Problème court A: Dans les entrées, reprenez le passage allant de la ligne contenant « コメント (65, 1545) » jusqu'à celle contenant « NANO KOREA 2023 (75, 58) » incluse, en substituant « Abstracts » à « Abstract » et sans rien modifier d'autre.

Pau : expulser trois étudiantes comoriennes arrivées à Mayotte à l’âge de deux et sept ans ?

Forts mouvements de soutien au sein de l’université
jeudi 25 février 2010

Elles sont comoriennes, et avaient toujours vécu à Mayotte depuis l’âge de deux et de sept ans jusqu’à ce qu’elles partent effectuer des études à l’université de Pau.
Selon le Ceseda, une personne qui a vécu en France depuis au moins l’âge de 13 ans est protégée contre toute mesure de reconduite à la frontière.
Mais Mayotte n’est pas "en France" au sens du Ceseda et avoir vécu à Mayotte depuis l’âge de 13 ans ne protège pas contre une mesure de reconduite prise à Pau...

Heureusement, elles sont efficacement soutenues, depuis leur arrivée en France en 2008, par le réseau université sans frontières (RUSF).
Une procédure contentieuse est engagée ; et une large mobilisation, notamment au sein de l’université de Pau, soutient ces deux étudiantes.

Signer la pétition "Régularisation pour Sitti, Liouize et Iradatie"
http://6316.lapetition.be/

Sitti, Liouize et Iradatie sont arrivées des Comores à Mayotte (collectivité française d’outre-mer) entre 2 et 7 ans. Elles y ont fait toute leur scolarité, ont obtenu des papiers. Leurs pères et certains de leurs frères et sœurs sont de nationalité française. Elles ont obtenu leur baccalauréat en 2008 et ont souhaité venir en métropole pour poursuivre leurs études car il n’y a pas d’université à Mayotte. De façon inexpliquée la préfecture de Mamoudzou ne leur a pas délivré de visa. Pour ne pas perdre une année d’étude, elles sont tout de même venues et ont étudié à l’Université de Pau. En 2008-2009, elles étaient boursières de l’Etat français.

Données fournies:

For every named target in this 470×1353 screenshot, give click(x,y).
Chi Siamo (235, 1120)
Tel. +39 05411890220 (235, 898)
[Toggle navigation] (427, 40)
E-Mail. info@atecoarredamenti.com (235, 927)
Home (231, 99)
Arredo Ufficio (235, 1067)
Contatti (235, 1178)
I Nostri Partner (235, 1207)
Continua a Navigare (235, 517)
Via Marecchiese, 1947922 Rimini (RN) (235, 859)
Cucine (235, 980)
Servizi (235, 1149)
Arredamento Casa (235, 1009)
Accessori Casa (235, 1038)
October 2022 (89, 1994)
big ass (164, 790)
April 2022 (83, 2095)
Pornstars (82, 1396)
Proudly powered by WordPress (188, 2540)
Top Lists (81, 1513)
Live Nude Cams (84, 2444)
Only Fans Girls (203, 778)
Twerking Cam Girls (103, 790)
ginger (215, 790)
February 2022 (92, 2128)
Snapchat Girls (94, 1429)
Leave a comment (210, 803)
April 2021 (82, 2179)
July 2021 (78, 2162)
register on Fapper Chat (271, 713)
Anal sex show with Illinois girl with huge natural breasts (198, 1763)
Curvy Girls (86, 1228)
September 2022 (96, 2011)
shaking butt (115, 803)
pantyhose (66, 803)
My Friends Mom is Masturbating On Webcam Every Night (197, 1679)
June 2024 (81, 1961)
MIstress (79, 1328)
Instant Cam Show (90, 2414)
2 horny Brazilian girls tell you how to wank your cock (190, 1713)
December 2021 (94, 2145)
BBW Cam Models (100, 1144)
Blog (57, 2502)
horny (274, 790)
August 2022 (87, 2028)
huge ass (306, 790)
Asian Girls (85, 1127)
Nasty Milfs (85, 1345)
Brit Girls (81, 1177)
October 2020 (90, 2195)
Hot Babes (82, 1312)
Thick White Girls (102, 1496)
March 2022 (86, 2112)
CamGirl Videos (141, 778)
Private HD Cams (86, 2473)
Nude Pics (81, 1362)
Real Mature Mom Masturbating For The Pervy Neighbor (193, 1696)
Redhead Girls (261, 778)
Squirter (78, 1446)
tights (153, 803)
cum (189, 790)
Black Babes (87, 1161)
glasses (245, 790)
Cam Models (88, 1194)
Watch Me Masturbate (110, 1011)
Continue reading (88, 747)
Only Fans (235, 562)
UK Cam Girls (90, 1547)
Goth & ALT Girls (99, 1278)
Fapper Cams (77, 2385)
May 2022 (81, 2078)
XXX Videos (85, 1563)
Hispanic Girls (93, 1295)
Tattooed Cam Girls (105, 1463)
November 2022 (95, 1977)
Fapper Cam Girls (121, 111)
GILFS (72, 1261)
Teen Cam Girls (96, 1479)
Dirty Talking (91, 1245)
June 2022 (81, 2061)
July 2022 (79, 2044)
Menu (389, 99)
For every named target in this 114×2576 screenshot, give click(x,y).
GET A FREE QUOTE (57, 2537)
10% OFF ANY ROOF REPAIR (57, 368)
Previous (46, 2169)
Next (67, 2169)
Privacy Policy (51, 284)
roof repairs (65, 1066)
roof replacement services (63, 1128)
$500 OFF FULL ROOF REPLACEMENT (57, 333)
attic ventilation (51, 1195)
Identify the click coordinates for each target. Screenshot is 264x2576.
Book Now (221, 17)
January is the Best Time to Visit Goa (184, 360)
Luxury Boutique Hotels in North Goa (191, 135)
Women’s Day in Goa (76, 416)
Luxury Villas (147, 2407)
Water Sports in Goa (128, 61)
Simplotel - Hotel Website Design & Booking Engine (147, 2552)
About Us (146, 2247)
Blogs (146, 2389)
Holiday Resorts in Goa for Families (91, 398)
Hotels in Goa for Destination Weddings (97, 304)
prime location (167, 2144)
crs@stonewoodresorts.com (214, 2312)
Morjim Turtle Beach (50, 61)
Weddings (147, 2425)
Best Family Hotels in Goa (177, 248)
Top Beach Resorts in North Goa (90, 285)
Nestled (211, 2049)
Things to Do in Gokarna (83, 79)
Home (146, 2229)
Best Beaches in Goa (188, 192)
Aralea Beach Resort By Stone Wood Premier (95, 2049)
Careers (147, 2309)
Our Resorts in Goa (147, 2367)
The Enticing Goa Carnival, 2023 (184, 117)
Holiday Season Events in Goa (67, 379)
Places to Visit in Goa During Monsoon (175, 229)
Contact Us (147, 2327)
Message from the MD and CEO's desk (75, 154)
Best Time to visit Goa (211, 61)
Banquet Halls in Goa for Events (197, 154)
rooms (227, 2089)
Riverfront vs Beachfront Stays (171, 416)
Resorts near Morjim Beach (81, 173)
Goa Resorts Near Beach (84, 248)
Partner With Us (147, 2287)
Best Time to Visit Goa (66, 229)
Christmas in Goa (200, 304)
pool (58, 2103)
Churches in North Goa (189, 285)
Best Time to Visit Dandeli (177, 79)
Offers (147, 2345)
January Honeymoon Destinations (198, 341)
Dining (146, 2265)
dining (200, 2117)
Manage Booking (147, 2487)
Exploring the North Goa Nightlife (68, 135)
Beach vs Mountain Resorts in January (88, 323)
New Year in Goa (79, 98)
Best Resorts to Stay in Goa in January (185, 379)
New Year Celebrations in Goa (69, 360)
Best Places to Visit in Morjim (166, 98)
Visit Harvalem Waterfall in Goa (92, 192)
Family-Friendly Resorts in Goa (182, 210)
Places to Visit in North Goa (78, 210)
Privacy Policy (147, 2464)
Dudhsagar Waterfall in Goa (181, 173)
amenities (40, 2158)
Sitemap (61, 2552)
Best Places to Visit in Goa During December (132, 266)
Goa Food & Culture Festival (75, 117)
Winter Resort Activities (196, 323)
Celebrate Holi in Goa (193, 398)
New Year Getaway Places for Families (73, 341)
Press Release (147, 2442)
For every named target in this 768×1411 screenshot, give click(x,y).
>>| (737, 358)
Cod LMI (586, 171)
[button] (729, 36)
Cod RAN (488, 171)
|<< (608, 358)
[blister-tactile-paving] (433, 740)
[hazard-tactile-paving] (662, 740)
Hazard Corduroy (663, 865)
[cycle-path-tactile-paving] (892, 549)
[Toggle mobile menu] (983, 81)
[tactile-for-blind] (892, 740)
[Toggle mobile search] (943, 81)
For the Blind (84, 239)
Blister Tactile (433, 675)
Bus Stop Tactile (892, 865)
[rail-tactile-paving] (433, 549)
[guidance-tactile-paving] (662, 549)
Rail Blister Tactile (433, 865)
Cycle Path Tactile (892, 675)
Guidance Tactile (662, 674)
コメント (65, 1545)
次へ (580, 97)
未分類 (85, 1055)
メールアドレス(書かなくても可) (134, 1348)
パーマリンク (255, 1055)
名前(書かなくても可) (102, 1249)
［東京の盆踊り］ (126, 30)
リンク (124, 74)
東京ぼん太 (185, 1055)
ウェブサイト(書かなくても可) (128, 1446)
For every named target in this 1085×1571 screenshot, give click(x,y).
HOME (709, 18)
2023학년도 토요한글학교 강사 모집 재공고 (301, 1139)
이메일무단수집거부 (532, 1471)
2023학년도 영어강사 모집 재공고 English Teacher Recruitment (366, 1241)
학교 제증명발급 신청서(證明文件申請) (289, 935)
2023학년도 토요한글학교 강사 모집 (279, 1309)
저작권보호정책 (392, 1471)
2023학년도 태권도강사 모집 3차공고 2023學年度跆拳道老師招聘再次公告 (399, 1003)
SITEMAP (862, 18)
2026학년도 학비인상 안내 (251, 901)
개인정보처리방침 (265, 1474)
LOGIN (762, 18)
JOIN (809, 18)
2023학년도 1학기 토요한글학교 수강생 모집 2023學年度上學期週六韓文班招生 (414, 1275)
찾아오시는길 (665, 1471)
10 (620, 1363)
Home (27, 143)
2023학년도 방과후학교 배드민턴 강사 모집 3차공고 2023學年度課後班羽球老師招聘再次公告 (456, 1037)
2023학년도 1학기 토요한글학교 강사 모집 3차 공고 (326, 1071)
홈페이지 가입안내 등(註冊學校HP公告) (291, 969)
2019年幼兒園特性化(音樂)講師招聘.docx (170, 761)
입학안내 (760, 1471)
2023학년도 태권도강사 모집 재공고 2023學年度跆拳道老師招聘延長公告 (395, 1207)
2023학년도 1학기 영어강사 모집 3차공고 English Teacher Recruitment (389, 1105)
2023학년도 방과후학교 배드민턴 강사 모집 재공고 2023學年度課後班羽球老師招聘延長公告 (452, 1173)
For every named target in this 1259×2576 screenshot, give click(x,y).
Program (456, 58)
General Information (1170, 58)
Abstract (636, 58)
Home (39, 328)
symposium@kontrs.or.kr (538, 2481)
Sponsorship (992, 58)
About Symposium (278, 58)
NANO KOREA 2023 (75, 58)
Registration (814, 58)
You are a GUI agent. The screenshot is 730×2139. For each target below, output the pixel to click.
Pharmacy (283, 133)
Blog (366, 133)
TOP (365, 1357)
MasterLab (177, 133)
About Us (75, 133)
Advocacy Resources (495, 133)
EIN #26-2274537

Problème court B: Selon l'extrait de page, quel réseau soutient les étudiantes depuis leur arrivée en France en 2008 ?

Réponse complète A:
コメント (65, 1545)
次へ (580, 97)
未分類 (85, 1055)
メールアドレス(書かなくても可) (134, 1348)
パーマリンク (255, 1055)
名前(書かなくても可) (102, 1249)
［東京の盆踊り］ (126, 30)
リンク (124, 74)
東京ぼん太 (185, 1055)
ウェブサイト(書かなくても可) (128, 1446)
For every named target in this 1085×1571 screenshot, give click(x,y).
HOME (709, 18)
2023학년도 토요한글학교 강사 모집 재공고 (301, 1139)
이메일무단수집거부 (532, 1471)
2023학년도 영어강사 모집 재공고 English Teacher Recruitment (366, 1241)
학교 제증명발급 신청서(證明文件申請) (289, 935)
2023학년도 토요한글학교 강사 모집 (279, 1309)
저작권보호정책 (392, 1471)
2023학년도 태권도강사 모집 3차공고 2023學年度跆拳道老師招聘再次公告 (399, 1003)
SITEMAP (862, 18)
2026학년도 학비인상 안내 (251, 901)
개인정보처리방침 (265, 1474)
LOGIN (762, 18)
JOIN (809, 18)
2023학년도 1학기 토요한글학교 수강생 모집 2023學年度上學期週六韓文班招生 (414, 1275)
찾아오시는길 (665, 1471)
10 (620, 1363)
Home (27, 143)
2023학년도 방과후학교 배드민턴 강사 모집 3차공고 2023學年度課後班羽球老師招聘再次公告 (456, 1037)
2023학년도 1학기 토요한글학교 강사 모집 3차 공고 (326, 1071)
홈페이지 가입안내 등(註冊學校HP公告) (291, 969)
2019年幼兒園特性化(音樂)講師招聘.docx (170, 761)
입학안내 (760, 1471)
2023학년도 태권도강사 모집 재공고 2023學年度跆拳道老師招聘延長公告 (395, 1207)
2023학년도 1학기 영어강사 모집 3차공고 English Teacher Recruitment (389, 1105)
2023학년도 방과후학교 배드민턴 강사 모집 재공고 2023學年度課後班羽球老師招聘延長公告 (452, 1173)
For every named target in this 1259×2576 screenshot, give click(x,y).
Program (456, 58)
General Information (1170, 58)
Abstracts (636, 58)
Home (39, 328)
symposium@kontrs.or.kr (538, 2481)
Sponsorship (992, 58)
About Symposium (278, 58)
NANO KOREA 2023 (75, 58)

Réponse complète B: Le réseau université sans frontières (RUSF).